見覚えのない天井… 自分の部屋でないのはわかる… 

病室?? 

あ、いつも診察を受けてるところの隣りにある部屋かな… 時間…? 
どれくらい時間が経過したんだろう… 
でも、自分が今どういう状況にあるのかは、私の体がベッドに固定されていることと、下腹部に痛みを感じることで、なんとなく認識できる。 

そうだ、手術されてしまったんだ。 
私は自分の体がどうなったかを確認しようとしたが、なかなか思うように動けない。 

そうこうしてると、病室のドアが開いて 高田が入ってきた。 

「おっと、まだ動いちゃ駄目だよ。傷口が開いてしまうからね。」 

起き上がろうともがいていた私は 
高田に肩を押されてまたベッドに力なく倒れた。 
「心配することはない。手術は大成功だよ。 
あとは化膿しないように注意さえすれば良いんだ。」 

高田は私の下腹部をチェックしながら笑って言った。

「本当に切ってしまったんですね…」 

私は高田に向かって元気のない声で言った。 

「いや、そんな単純な話じゃなくて、単に切るだけなら楽な話なんだが、色んな部分を利用して造膣しなければならないから大変なんだよ。

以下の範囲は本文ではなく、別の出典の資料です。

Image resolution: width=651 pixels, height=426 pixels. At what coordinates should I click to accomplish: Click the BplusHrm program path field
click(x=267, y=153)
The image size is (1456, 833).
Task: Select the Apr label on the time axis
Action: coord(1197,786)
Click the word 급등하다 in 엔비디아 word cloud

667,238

」 

「造膣…」 

「ああ。だが、これくらいの手術ならタイなんかで毎日行われているけど、私が君に施した手術はとても画期的なものでね… 
まあ、それは追々話すとしよう。さあ、ガーゼを変えるよ。かなり痛いが我慢してくれたまえ。」 

次の瞬間、飛び上がるくらいの激痛が私を襲った。 

「うっ…ぐぐっ…」 

ガーゼの交換は時間にしてはほんの数十秒のことだったが、私は額から脂汗を流しながら歯を食いしばって痛みに耐えた。 

ついに私が男性だったことを指し示す最後の証しが消失してしまった。 

でも、私にとってそんなことは既にどうでも良いようにさえ思えた。 

洗脳教育の成果か、または薬の効果が脳に及んでるからなのか…それはわからない。